In the entries that follow, how many lines contain the word "computer"? Answer with the number only.

━━━━━━━━━━━━━━━━━━━━

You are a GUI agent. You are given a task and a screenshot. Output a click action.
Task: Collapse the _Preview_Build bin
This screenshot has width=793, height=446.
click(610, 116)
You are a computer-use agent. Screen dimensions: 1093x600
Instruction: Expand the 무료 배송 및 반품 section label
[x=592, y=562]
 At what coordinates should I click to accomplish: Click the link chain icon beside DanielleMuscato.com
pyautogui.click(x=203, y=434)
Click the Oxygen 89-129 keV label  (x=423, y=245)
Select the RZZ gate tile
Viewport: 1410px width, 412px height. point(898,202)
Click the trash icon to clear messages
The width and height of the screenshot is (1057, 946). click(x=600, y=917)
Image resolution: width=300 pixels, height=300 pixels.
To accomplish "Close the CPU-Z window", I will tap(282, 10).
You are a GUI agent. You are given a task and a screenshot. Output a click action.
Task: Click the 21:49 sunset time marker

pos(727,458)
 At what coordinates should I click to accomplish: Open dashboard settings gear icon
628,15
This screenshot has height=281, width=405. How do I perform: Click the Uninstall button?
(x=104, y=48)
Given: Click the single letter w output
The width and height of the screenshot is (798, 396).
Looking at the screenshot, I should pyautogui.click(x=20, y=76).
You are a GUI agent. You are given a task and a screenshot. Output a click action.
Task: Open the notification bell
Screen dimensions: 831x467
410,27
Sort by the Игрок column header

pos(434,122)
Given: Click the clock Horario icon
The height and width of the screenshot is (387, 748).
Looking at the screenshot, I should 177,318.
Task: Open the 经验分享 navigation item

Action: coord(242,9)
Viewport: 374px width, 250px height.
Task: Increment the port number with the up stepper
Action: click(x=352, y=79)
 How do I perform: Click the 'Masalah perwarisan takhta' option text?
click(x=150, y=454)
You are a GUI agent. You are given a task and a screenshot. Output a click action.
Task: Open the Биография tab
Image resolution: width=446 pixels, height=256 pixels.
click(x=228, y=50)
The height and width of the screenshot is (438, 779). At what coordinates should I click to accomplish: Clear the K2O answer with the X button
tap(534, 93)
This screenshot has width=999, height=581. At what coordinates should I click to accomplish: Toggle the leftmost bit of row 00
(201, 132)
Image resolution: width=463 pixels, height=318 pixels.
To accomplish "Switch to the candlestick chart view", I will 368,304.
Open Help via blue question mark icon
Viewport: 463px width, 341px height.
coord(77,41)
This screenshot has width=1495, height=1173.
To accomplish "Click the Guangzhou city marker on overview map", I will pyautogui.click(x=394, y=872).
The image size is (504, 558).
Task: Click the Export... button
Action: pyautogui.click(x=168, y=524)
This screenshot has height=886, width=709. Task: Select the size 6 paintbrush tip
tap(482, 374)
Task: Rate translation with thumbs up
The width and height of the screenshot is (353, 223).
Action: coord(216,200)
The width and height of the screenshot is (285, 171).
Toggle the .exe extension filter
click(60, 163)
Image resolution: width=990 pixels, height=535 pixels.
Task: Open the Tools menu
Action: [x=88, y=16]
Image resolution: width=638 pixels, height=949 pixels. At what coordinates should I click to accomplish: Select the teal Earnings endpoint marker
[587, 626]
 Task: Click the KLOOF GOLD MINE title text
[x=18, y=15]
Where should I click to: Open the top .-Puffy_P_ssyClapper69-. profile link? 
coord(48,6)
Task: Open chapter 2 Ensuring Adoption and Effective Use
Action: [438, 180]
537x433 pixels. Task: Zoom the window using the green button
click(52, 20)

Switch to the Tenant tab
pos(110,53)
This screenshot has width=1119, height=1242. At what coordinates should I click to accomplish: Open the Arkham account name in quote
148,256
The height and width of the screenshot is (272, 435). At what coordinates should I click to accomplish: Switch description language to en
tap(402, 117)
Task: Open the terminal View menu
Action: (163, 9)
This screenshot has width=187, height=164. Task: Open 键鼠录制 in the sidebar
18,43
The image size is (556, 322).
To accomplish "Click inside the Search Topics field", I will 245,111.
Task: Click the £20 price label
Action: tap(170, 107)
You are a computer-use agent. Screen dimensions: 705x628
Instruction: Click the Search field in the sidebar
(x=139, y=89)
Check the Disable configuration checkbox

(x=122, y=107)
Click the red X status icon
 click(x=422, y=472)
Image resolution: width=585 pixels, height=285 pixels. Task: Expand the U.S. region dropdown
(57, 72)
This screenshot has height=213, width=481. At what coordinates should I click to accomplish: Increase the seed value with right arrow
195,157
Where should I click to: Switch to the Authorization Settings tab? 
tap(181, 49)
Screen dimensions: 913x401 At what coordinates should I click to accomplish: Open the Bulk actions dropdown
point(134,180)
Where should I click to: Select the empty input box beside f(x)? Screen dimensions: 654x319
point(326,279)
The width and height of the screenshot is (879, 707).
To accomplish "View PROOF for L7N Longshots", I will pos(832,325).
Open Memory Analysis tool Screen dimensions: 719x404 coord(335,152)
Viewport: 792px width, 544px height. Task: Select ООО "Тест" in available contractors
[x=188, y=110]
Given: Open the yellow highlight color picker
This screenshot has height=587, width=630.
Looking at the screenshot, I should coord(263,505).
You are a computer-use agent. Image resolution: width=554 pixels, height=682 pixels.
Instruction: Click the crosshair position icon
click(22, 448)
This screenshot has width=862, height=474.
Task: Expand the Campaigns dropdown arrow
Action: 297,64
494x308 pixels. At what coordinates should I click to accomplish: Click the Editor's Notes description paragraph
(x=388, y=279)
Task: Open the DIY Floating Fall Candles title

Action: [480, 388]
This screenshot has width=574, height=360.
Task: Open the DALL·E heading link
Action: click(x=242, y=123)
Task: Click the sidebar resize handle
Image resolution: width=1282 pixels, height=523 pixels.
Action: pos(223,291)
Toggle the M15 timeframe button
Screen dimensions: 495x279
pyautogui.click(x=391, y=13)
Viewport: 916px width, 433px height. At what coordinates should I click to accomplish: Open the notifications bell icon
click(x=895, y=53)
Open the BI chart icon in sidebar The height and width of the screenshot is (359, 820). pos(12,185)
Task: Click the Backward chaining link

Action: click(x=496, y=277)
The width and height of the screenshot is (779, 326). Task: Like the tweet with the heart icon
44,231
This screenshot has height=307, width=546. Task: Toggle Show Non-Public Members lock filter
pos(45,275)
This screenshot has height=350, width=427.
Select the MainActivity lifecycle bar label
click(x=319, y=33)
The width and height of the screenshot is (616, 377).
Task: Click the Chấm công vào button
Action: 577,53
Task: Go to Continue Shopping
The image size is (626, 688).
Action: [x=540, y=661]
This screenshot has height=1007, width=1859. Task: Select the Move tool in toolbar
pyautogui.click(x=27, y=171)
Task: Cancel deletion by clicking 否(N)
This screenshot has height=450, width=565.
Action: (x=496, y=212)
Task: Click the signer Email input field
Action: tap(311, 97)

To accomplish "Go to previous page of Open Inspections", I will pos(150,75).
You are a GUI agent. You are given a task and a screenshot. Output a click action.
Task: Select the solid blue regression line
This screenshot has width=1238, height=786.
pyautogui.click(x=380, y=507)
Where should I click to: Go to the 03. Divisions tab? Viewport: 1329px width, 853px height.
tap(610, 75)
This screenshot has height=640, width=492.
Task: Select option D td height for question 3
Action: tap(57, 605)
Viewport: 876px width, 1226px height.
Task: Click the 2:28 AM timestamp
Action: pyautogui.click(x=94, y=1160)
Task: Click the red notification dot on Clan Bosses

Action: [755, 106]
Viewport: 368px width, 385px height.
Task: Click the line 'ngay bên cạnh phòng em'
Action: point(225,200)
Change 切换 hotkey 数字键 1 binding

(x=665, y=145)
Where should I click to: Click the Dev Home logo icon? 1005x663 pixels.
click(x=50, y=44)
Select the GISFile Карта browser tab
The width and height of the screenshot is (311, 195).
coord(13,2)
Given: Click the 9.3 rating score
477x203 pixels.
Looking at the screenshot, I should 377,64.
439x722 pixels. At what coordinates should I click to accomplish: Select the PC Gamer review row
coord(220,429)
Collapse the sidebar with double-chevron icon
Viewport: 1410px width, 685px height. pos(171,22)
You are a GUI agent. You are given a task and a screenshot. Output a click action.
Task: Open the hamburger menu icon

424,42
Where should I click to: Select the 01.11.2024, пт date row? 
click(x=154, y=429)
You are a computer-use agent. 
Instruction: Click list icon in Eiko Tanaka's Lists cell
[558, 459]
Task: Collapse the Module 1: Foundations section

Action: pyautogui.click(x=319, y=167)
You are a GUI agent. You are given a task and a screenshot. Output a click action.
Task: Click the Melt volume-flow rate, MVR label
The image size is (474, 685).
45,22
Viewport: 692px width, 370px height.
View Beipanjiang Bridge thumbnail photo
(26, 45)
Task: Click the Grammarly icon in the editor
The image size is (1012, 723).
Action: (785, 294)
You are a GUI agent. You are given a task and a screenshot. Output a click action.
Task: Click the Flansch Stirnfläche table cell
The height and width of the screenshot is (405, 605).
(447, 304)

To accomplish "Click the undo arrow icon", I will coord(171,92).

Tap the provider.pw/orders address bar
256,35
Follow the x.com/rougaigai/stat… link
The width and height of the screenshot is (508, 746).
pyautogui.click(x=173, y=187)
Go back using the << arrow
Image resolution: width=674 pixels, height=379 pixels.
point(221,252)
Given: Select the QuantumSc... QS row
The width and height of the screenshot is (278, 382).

━━━━━━━━━━━━━━━━━━━━

Output below
4